*DATA FOR PROCESSING*
────
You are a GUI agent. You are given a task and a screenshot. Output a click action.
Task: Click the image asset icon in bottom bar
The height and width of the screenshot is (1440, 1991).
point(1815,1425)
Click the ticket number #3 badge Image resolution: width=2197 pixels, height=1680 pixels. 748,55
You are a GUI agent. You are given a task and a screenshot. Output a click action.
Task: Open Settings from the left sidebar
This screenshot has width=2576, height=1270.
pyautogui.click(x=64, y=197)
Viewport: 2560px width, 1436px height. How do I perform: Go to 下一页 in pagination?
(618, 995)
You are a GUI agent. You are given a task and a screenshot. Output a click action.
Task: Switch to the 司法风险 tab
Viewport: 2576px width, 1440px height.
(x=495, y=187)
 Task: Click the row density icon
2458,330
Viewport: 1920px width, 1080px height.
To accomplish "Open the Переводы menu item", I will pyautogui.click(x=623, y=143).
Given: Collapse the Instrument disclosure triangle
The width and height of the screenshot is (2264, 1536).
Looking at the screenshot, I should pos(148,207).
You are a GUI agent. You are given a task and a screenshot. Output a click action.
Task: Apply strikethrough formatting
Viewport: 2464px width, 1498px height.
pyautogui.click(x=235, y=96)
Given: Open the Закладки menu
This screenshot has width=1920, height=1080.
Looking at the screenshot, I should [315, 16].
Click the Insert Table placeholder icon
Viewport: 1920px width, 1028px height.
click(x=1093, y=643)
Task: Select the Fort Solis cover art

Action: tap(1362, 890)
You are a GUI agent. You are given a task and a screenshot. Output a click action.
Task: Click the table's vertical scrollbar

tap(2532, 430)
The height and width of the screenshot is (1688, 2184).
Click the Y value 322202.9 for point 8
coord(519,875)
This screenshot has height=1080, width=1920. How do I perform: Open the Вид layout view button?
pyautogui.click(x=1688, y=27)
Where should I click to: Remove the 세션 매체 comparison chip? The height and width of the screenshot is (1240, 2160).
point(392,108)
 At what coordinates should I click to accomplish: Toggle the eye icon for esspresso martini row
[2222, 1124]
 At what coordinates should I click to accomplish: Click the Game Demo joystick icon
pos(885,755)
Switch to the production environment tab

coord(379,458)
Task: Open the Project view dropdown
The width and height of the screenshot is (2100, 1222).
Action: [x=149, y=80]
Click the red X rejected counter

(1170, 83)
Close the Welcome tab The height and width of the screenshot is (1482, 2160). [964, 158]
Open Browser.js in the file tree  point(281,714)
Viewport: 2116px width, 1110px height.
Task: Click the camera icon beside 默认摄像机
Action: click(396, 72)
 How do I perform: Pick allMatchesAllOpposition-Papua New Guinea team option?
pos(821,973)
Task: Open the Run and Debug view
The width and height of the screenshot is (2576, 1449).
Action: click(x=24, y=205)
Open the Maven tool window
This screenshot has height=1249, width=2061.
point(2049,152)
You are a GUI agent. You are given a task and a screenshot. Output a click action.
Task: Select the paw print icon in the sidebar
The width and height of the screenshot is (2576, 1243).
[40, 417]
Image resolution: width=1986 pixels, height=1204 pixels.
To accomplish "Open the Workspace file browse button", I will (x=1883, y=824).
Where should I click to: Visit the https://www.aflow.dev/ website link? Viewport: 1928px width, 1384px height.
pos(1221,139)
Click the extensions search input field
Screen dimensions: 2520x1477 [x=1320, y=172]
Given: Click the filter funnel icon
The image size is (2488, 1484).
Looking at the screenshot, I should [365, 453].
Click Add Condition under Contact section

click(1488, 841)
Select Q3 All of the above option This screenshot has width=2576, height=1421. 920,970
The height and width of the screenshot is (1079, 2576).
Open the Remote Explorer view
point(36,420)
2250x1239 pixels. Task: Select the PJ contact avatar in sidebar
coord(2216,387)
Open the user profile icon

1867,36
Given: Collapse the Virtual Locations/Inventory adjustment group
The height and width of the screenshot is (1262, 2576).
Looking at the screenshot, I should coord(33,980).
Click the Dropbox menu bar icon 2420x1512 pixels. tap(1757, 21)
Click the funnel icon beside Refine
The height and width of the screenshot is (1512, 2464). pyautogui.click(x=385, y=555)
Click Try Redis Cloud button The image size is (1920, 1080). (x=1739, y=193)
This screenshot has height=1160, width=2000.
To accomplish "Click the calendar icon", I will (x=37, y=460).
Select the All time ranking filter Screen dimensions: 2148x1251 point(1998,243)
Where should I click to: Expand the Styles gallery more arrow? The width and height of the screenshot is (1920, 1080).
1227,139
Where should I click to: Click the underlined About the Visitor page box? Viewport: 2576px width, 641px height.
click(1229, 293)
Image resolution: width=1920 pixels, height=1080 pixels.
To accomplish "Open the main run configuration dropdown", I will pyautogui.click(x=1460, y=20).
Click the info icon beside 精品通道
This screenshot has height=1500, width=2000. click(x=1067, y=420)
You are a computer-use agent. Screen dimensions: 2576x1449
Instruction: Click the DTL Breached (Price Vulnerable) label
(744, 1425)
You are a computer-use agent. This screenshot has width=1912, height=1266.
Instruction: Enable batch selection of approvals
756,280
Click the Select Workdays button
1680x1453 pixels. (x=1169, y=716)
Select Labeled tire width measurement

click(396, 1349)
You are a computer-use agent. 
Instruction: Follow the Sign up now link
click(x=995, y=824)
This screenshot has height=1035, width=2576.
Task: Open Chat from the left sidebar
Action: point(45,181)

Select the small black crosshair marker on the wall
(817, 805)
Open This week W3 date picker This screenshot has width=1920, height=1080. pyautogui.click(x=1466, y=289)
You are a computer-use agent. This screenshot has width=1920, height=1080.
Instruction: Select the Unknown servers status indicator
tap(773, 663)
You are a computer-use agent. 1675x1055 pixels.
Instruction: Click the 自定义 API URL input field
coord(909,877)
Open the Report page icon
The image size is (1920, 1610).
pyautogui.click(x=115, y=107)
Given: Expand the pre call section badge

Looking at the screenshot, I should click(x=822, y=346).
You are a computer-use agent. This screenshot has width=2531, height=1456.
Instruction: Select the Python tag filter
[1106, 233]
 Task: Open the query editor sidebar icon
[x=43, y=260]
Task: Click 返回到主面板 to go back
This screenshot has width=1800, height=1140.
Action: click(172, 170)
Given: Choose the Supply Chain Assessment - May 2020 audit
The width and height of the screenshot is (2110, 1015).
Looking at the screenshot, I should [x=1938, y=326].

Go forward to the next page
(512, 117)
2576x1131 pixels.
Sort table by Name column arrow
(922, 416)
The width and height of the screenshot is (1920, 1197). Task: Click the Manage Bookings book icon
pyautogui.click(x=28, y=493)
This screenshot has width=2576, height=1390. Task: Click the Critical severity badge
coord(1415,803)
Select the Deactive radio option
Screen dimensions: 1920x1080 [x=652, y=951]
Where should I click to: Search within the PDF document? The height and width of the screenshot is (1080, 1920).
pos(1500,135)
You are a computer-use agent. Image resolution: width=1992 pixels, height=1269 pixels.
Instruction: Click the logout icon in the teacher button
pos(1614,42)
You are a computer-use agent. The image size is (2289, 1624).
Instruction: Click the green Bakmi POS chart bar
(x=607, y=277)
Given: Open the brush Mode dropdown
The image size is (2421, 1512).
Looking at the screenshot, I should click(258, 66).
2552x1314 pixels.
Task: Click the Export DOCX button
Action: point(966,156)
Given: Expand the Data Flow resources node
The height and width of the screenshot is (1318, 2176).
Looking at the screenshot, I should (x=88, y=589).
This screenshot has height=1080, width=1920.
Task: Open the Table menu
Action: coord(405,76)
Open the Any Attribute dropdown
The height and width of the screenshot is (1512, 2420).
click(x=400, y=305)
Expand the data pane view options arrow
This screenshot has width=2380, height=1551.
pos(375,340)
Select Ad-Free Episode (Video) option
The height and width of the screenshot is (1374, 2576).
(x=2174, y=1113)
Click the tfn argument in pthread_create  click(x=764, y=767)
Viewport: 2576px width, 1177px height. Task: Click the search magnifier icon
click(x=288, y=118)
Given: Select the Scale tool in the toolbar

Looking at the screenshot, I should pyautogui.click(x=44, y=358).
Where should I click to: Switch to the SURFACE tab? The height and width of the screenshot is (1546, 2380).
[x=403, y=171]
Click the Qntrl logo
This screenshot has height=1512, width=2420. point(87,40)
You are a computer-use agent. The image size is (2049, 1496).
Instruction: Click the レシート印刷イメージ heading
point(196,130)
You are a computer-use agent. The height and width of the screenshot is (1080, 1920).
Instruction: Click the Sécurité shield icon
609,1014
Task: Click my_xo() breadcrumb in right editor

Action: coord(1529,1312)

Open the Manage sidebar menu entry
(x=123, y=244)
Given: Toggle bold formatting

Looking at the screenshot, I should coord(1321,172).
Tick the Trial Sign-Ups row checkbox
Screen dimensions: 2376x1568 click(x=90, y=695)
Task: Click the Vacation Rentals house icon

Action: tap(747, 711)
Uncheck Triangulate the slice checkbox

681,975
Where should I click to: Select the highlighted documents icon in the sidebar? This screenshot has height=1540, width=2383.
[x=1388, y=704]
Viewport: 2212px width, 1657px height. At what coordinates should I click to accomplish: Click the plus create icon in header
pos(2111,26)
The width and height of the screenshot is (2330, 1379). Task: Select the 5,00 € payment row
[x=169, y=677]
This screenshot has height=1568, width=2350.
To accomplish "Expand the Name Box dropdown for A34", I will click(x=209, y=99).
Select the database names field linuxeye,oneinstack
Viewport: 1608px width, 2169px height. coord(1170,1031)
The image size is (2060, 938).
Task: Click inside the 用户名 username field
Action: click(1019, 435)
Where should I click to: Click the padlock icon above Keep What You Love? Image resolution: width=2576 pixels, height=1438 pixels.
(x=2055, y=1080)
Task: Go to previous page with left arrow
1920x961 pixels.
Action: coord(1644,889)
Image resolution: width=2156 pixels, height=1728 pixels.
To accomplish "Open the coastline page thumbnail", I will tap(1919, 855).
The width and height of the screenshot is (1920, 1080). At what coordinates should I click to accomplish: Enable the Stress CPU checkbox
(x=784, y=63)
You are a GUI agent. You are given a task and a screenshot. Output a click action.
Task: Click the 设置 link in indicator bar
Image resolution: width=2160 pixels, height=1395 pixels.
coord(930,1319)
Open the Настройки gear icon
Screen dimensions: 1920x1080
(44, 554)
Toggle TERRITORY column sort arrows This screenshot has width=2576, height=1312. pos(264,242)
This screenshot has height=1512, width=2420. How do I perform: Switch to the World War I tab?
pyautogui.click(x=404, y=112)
────
*WHAT IS NEEDED*
Where a line in the material contains "Collapse", copy that line.

*WRITTEN SOLUTION*
Given: Collapse the Instrument disclosure triangle
Given: Collapse the Virtual Locations/Inventory adjustment group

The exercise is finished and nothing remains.